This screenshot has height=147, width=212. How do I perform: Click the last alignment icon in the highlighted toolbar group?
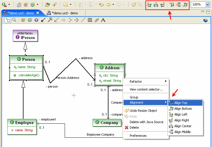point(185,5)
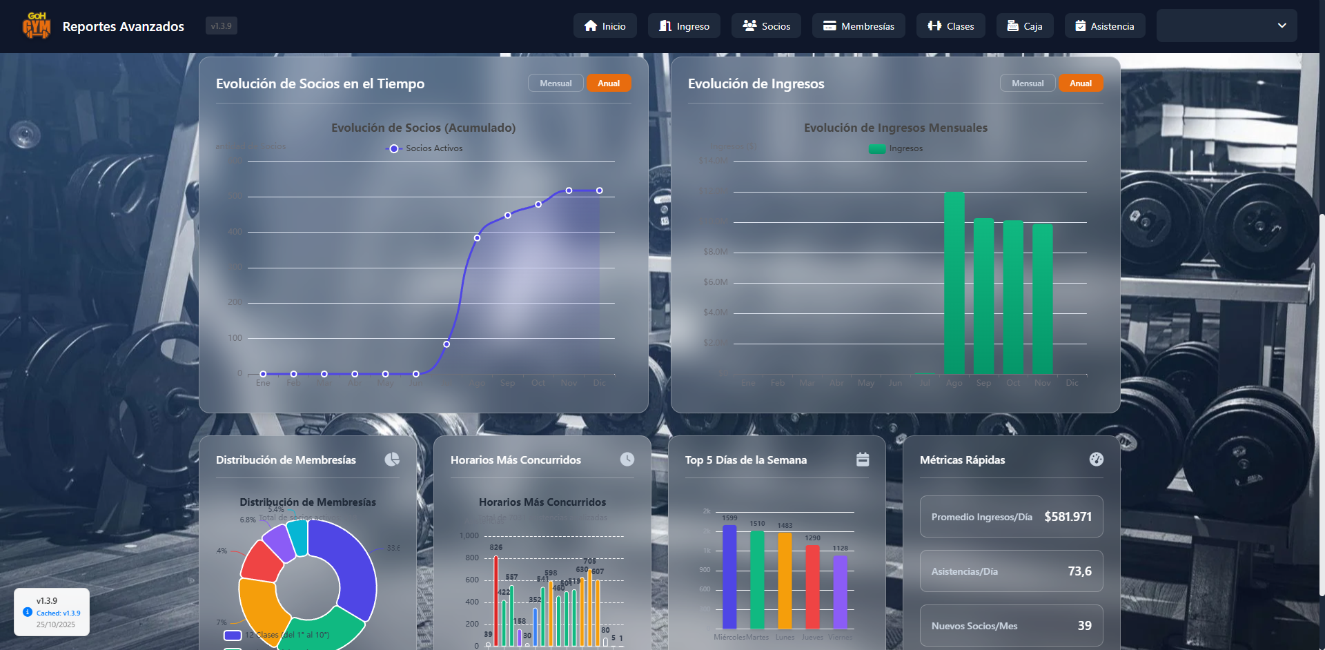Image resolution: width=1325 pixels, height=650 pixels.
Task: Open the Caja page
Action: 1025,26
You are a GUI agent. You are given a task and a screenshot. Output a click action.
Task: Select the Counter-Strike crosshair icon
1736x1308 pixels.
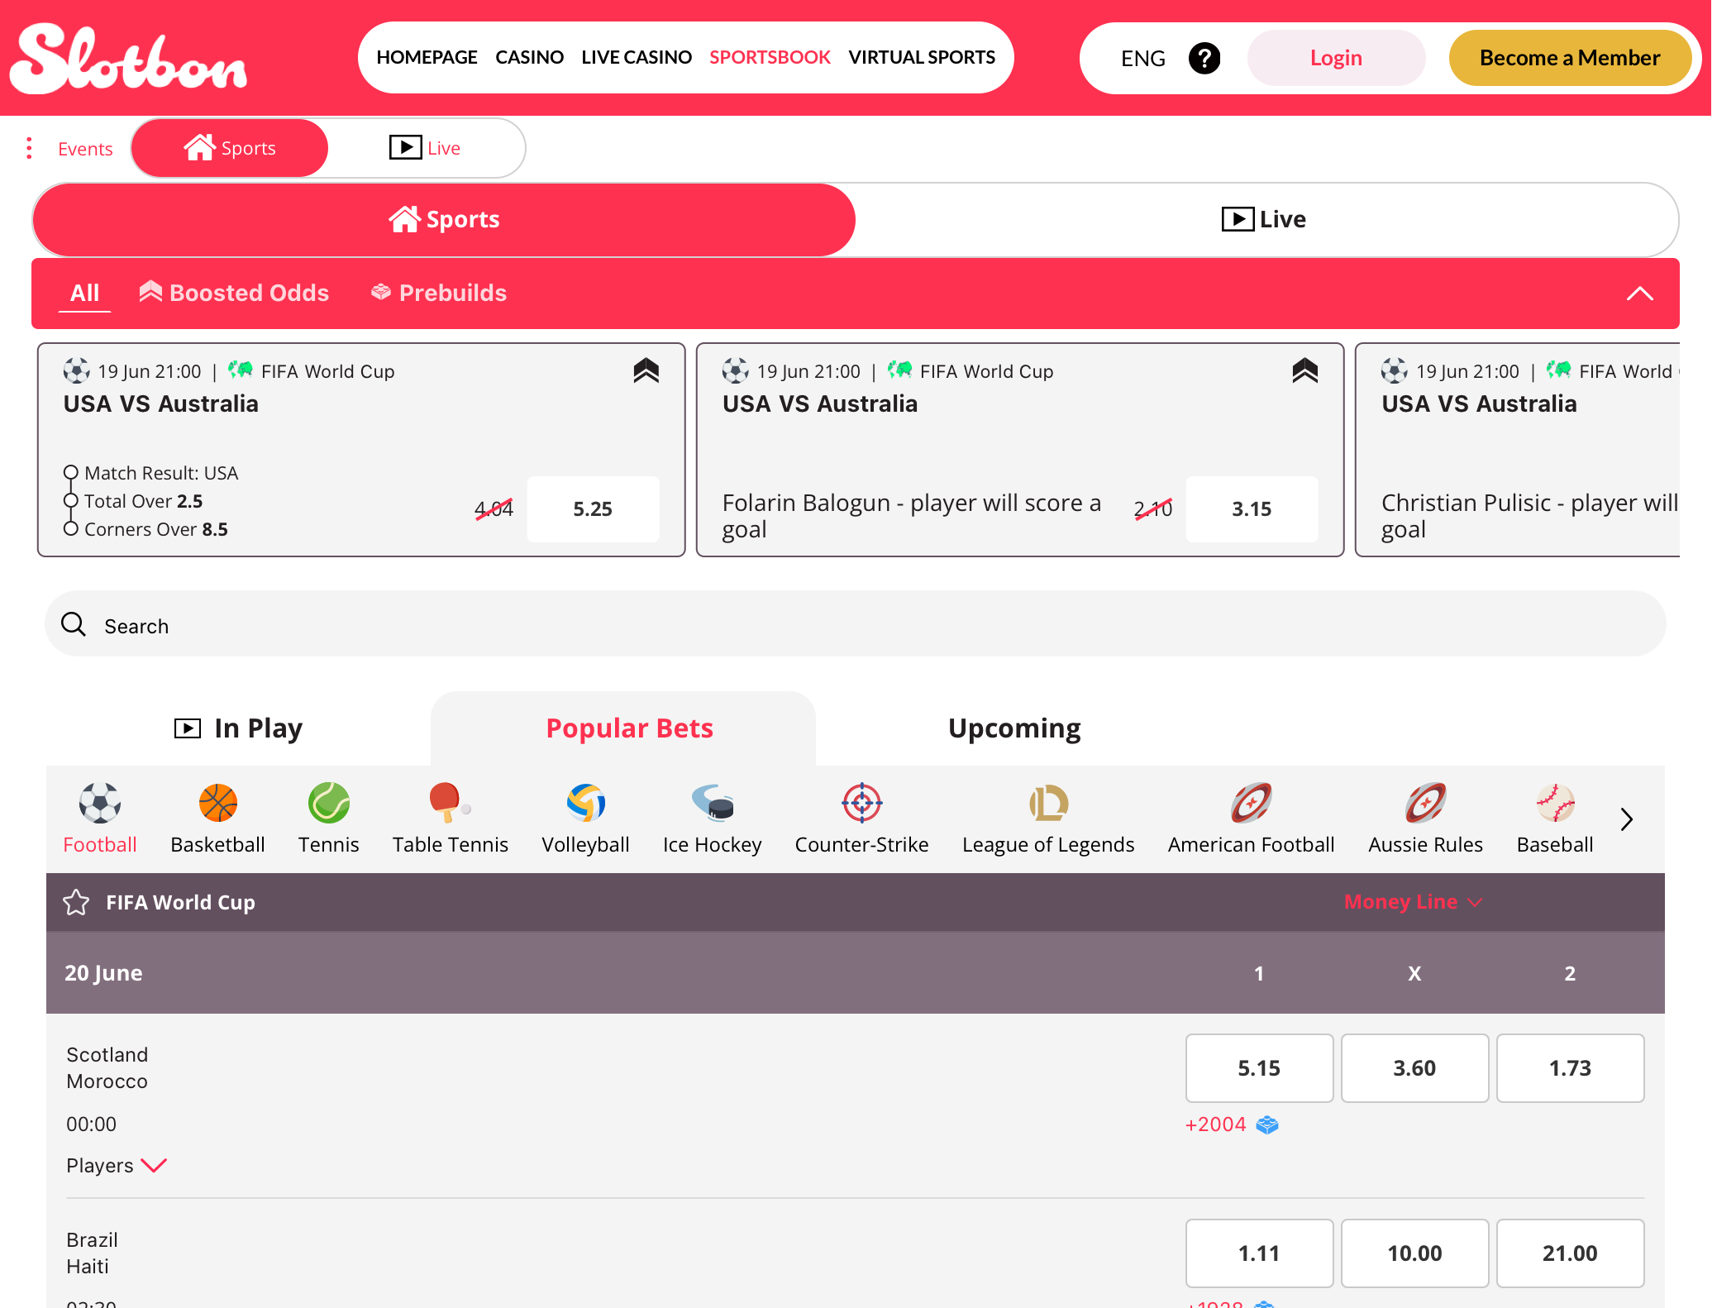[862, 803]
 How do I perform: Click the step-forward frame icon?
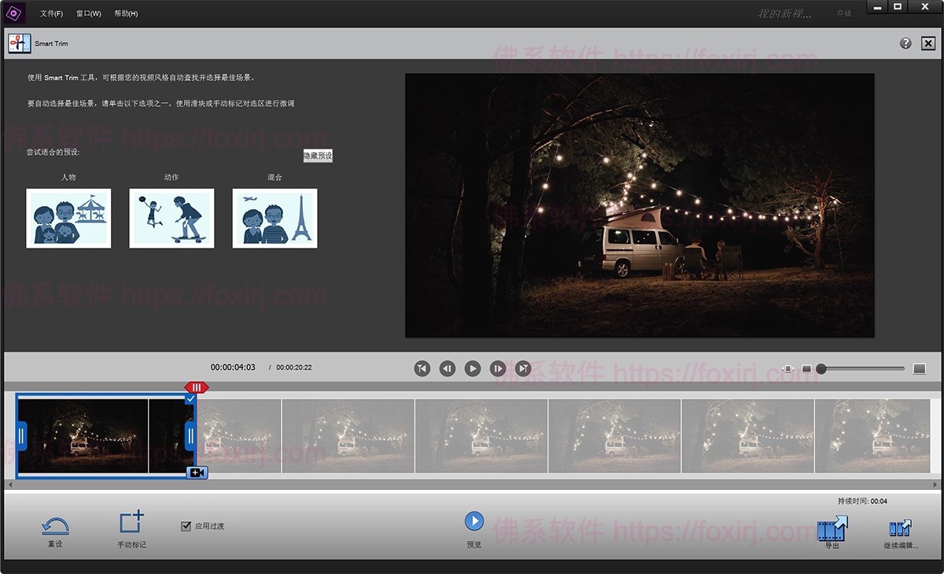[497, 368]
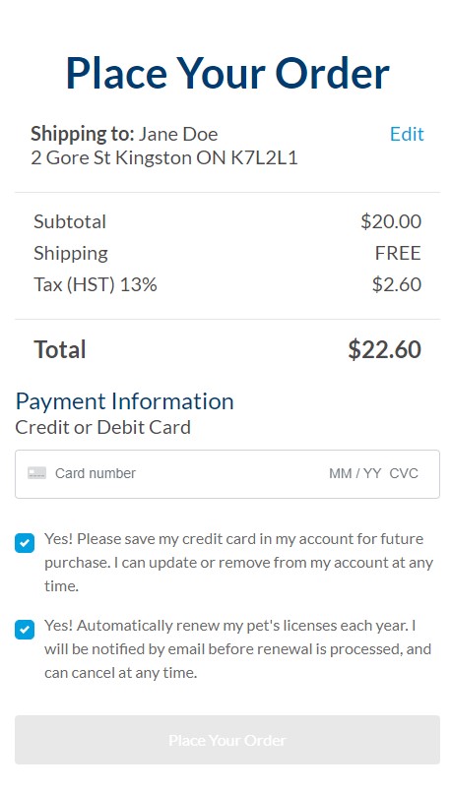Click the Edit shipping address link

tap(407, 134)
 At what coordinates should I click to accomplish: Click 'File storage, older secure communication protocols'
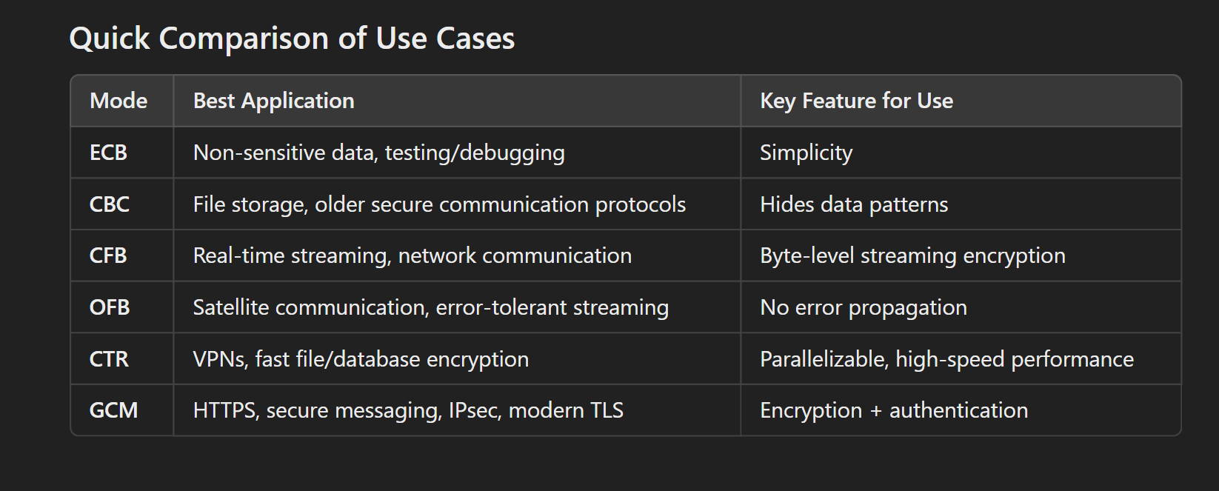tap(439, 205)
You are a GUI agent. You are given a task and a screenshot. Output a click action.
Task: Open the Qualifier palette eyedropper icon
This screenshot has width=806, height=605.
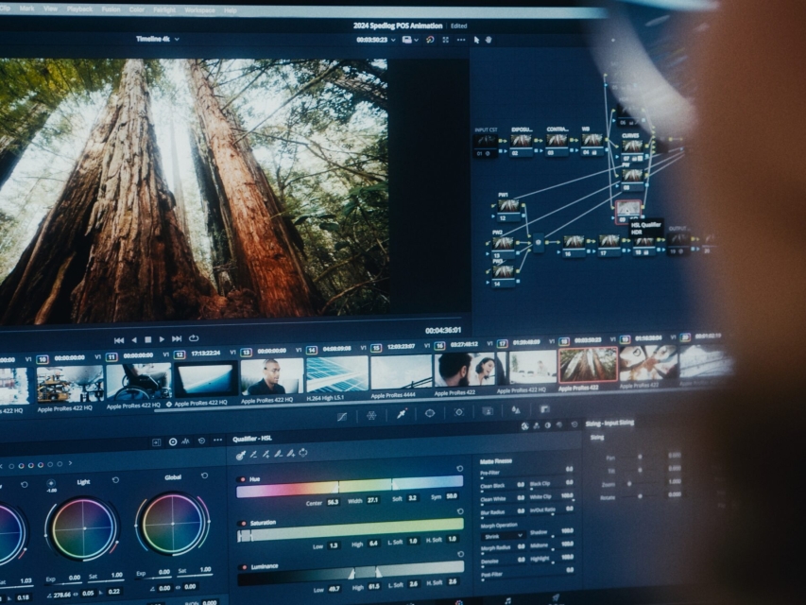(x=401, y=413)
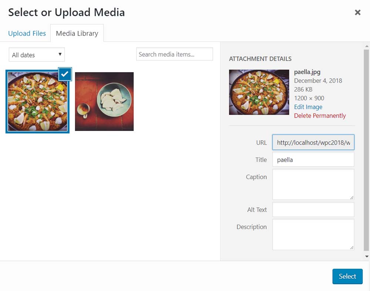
:::::
Task brief —
Please print the entire listing again exactly, minus its images.

Exercise answer —
This screenshot has height=147, width=212. How do I perform: Click the last alignment icon in the highlighted toolbar group?
point(185,5)
Image resolution: width=1325 pixels, height=650 pixels.
Task: Open the Caja page
Action: 1025,26
You are a GUI agent. You are given a task and a screenshot. Output a click action.
Task: Select the Counter-Strike crosshair icon
1736x1308 pixels.
[862, 803]
 How do I perform: Click the step-forward frame icon?
[497, 368]
Click the Edit shipping address link

tap(407, 134)
 At what coordinates should I click to accomplish: Click 'File storage, older secure communication protocols'
tap(439, 205)
You are a GUI agent. You are given a task and a screenshot. Output a click action.
Task: Open the Qualifier palette eyedropper icon
This screenshot has width=806, height=605.
(x=401, y=413)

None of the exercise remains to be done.